Disney Chairman James Gorman said that D’Amaro possesses inspiring leadership, innovative spirit, and strategic growth vision, making him the best choice to lead Disney into the future. Media reports previously indicated that the board was close to finalizing D’Amaro as CEO.
D’Amaro previously served as President of California Disney Resort and Walt Disney World in Florida, managing 12 theme parks, 57 hotels, and over 185,000 employees across resort operations. He led the rollout of the “Star Wars” themed land and pushed for updates to Epcot. Under his leadership, Disney launched a ten-year, $60 billion resort expansion plan, including increasing the cruise fleet from 7 to 13 ships and partnering with Miral Group to build the first theme park in the Middle East.

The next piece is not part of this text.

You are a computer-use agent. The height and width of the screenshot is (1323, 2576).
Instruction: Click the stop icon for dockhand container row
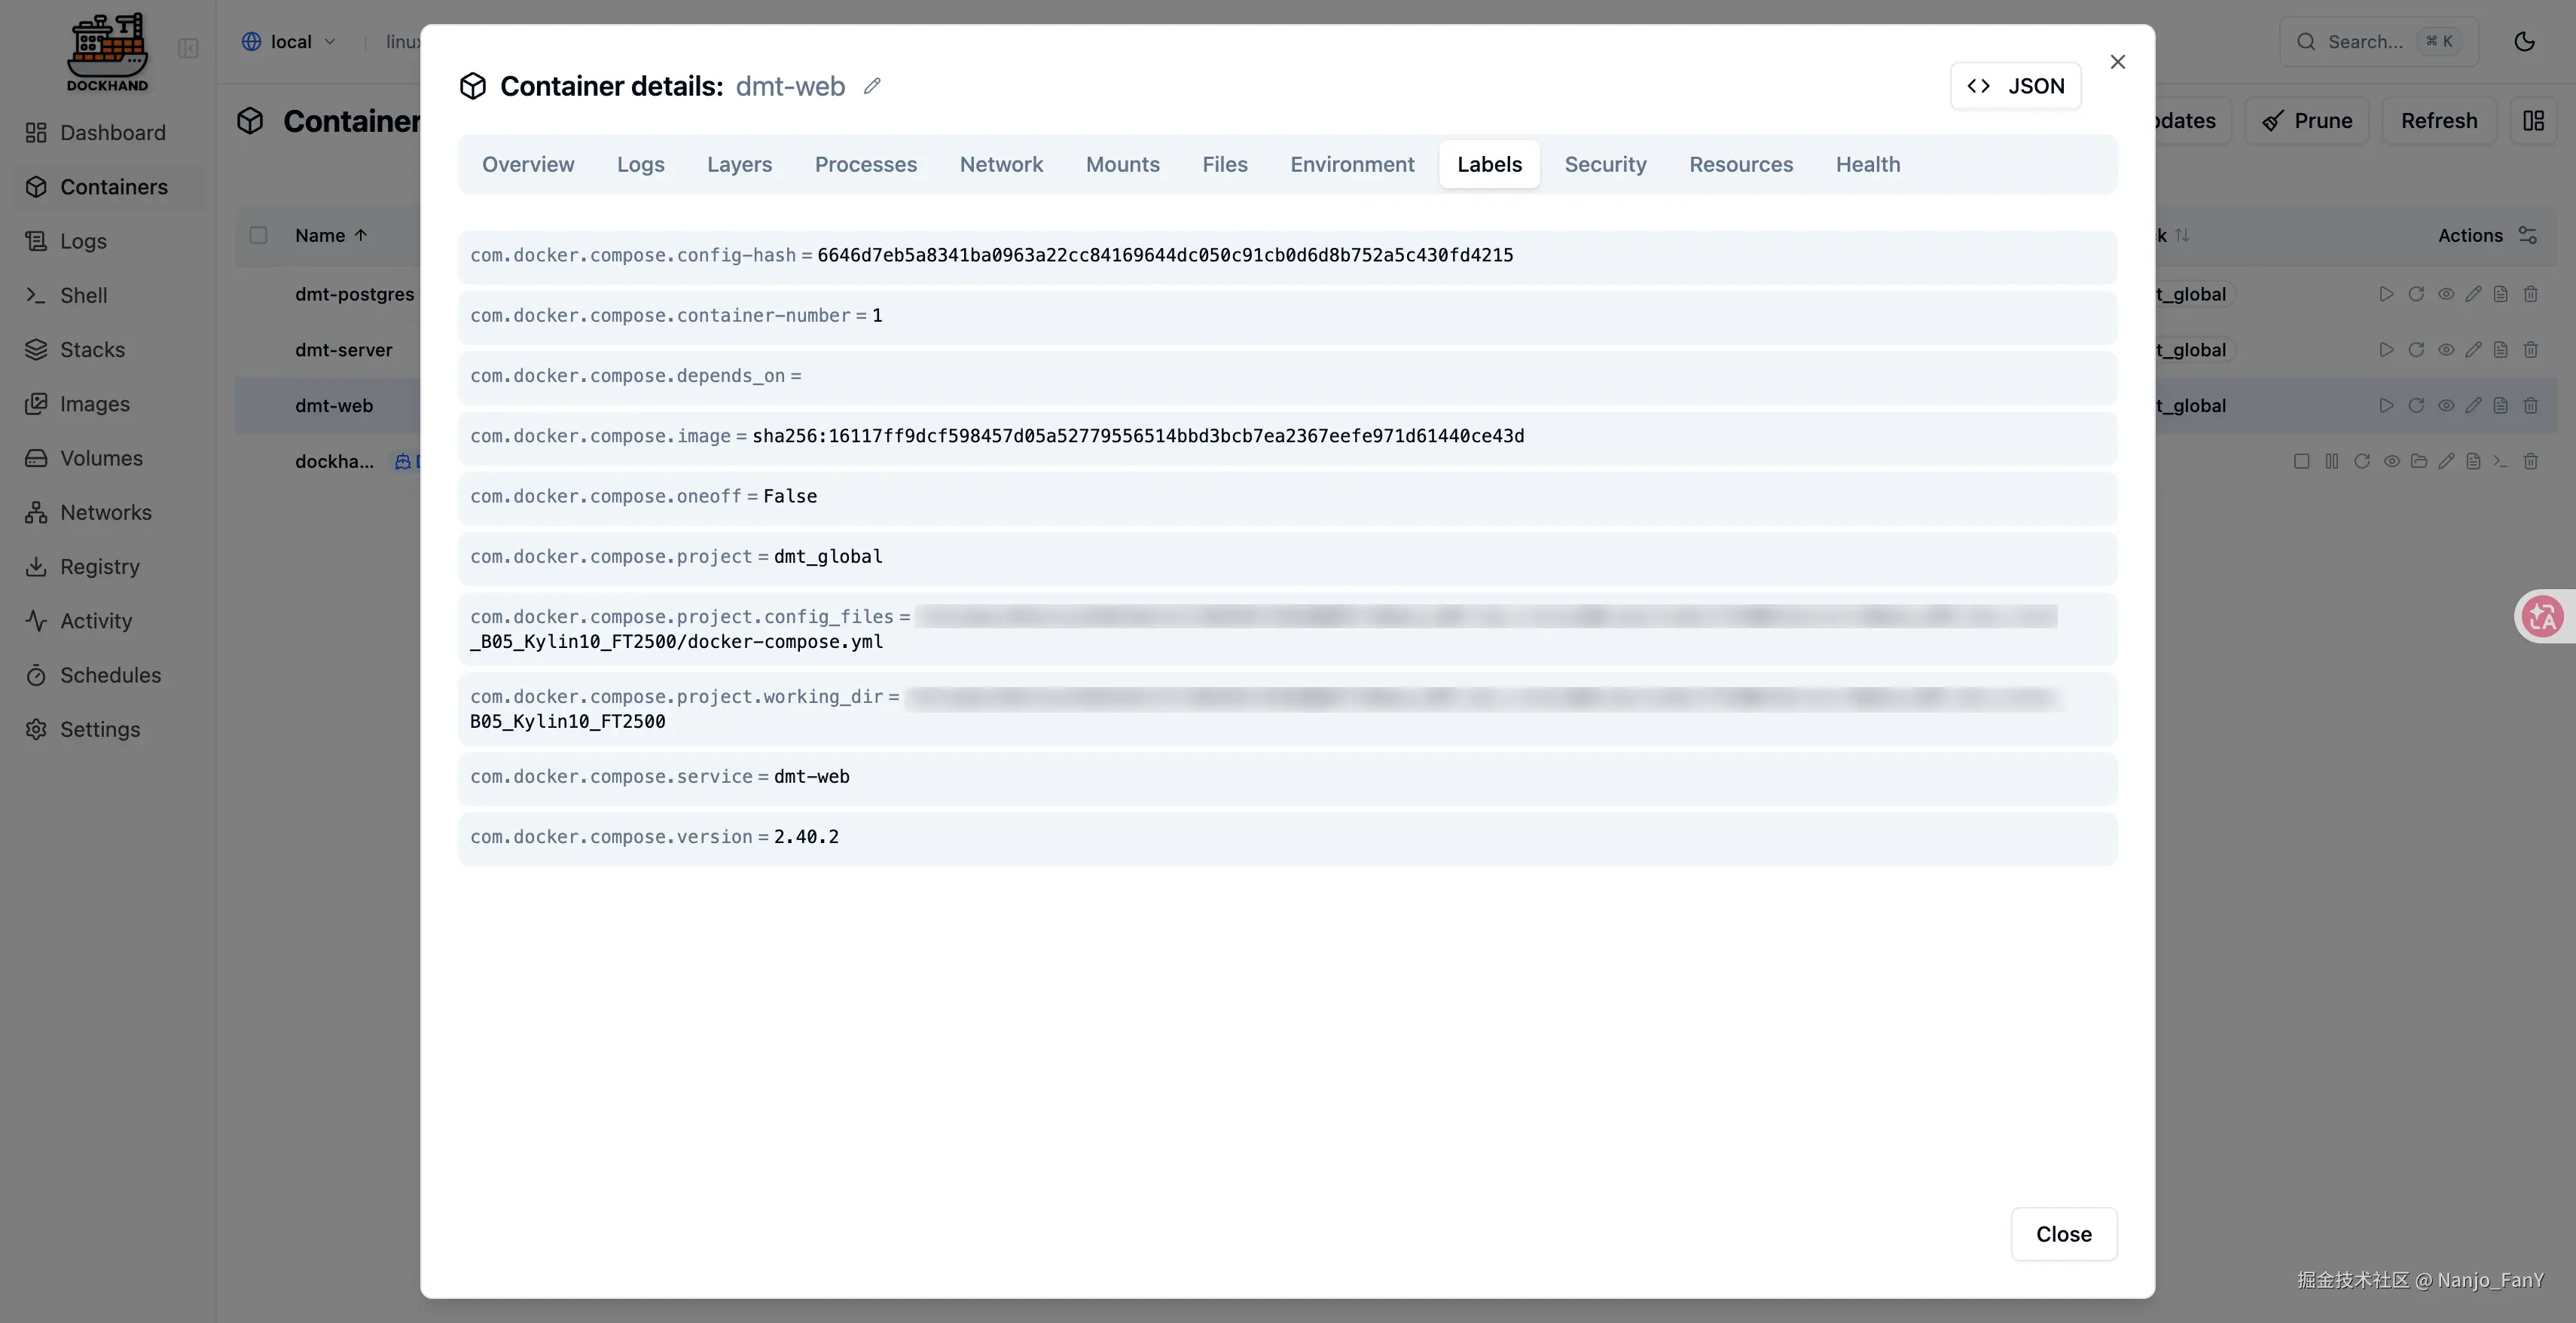click(2301, 461)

This leadership change comes at a critical time in Disney’s transformation. During his second term as CEO, Iger successfully reversed the decline in streaming, with the division posting a $1.3 billion profit last year, a significant improvement from a $4 billion loss in 2022. However, Disney’s stock has underperformed the S&P 500 over the past three years, streaming user growth has slowed, and traditional TV business has contracted, leading investors to remain cautious about the media industry’s overall outlook.
Analysts note that D’Amaro’s career has been almost entirely in the theme park sector, and he will face more complex challenges ahead: on one hand, continuing to improve profitability in film and streaming; on the other, addressing declining ratings on traditional TV networks like ABC and Disney Channel. Walden has been responsible for TV and streaming operations since 2023 and led Disney’s first streaming profit in 2024. The two are expected to form a key partnership moving forward.

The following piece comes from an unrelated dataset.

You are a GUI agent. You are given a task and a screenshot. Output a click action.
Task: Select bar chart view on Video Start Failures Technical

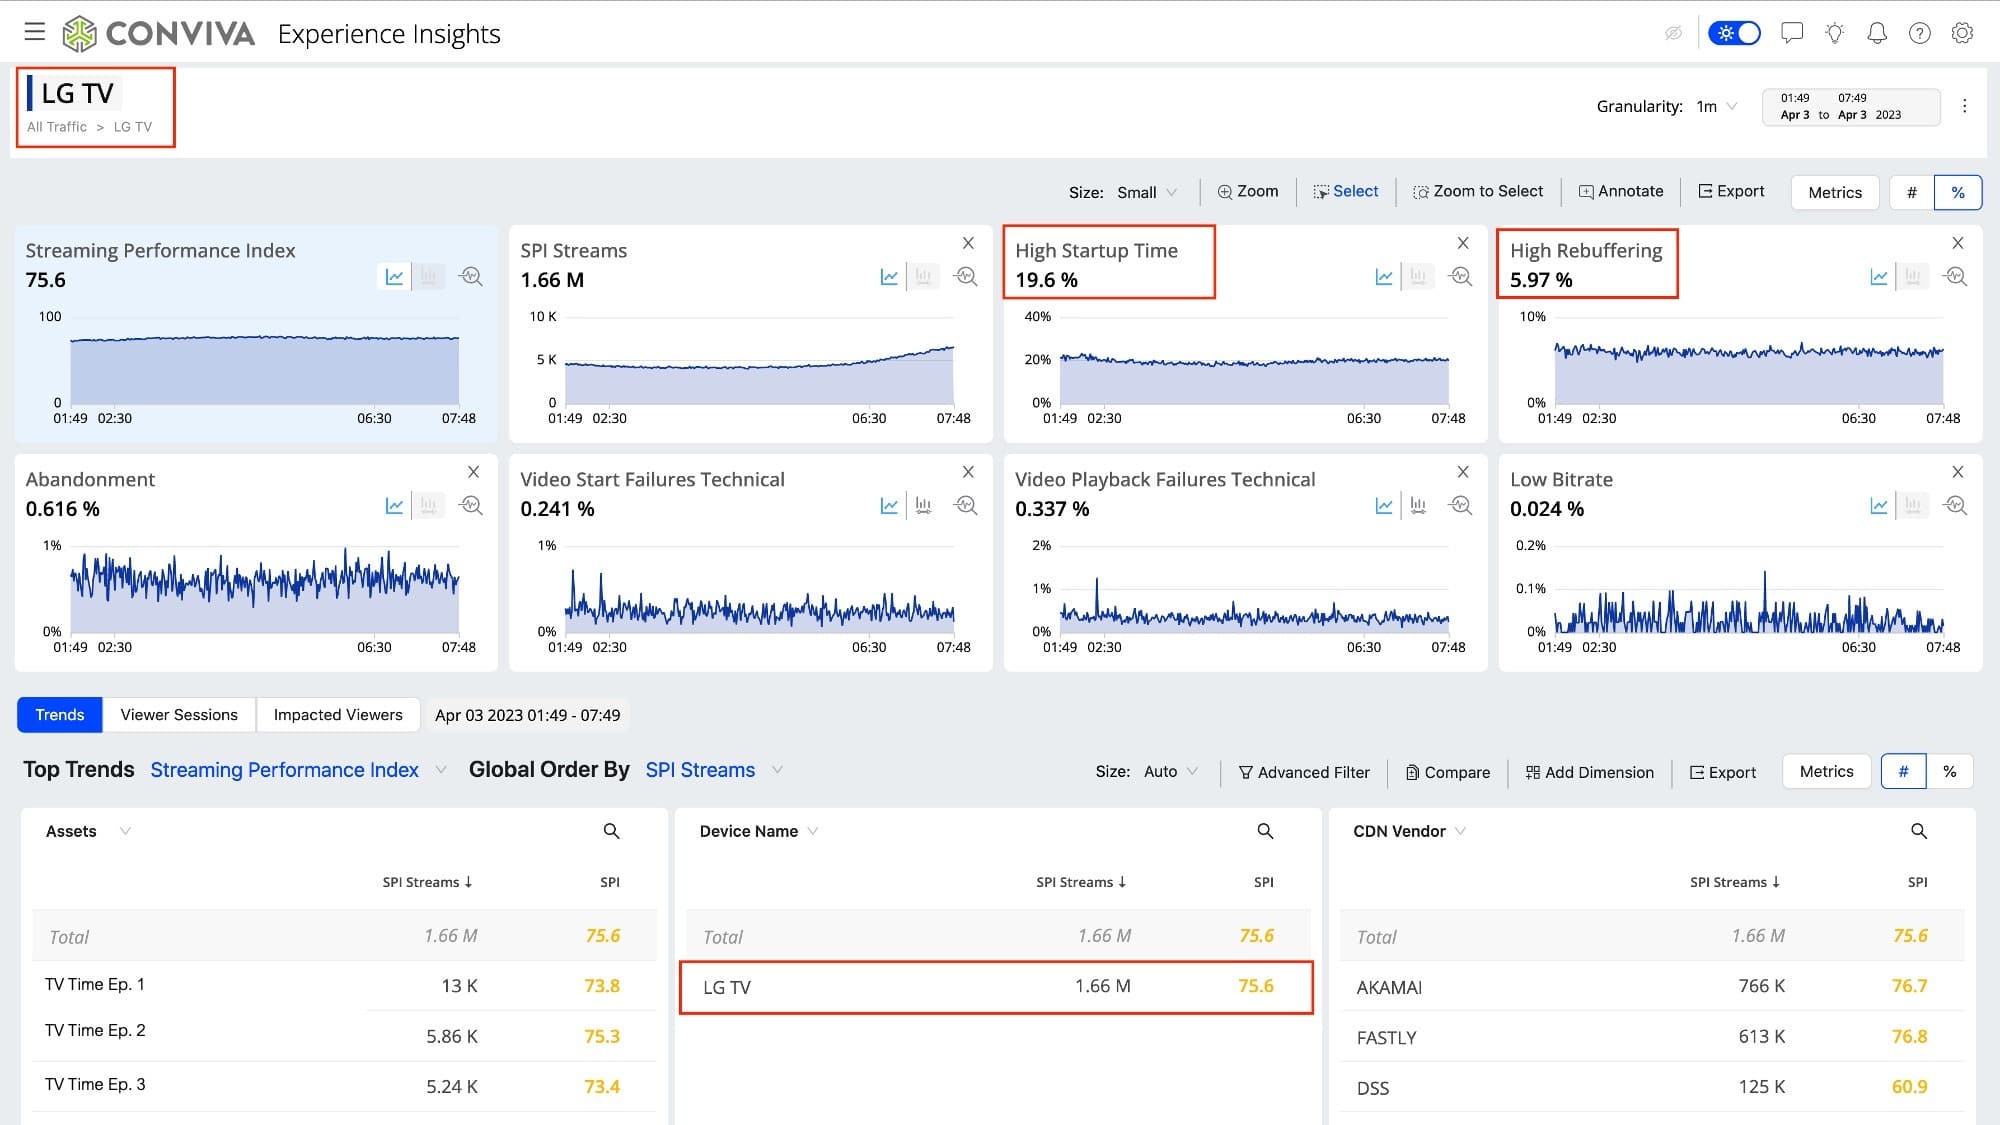[923, 506]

During his tenure, Iger invested hundreds of billions of dollars acquiring assets such as Pixar, Lucasfilm, Marvel, and 21st Century Fox, and launched Disney+ in 2019, laying the foundation for Disney’s streaming strategy. However, his succession has been a long-standing concern. His initially appointed successor, Bob Chapek, was ousted less than three years after taking office in 2020, ultimately leading the board to rehire Iger in 2022.
This succession plan was led by Gorman, who took over the planning process in August 2024 and emphasized that the selection process was more cautious and thorough this time, aiming to avoid past turbulence. Iger, in his farewell remarks, said the new CEO will inherit a “good hand,” with the company still possessing strong fundamentals and growth opportunities. However, in a rapidly changing world, Disney must continue to evolve.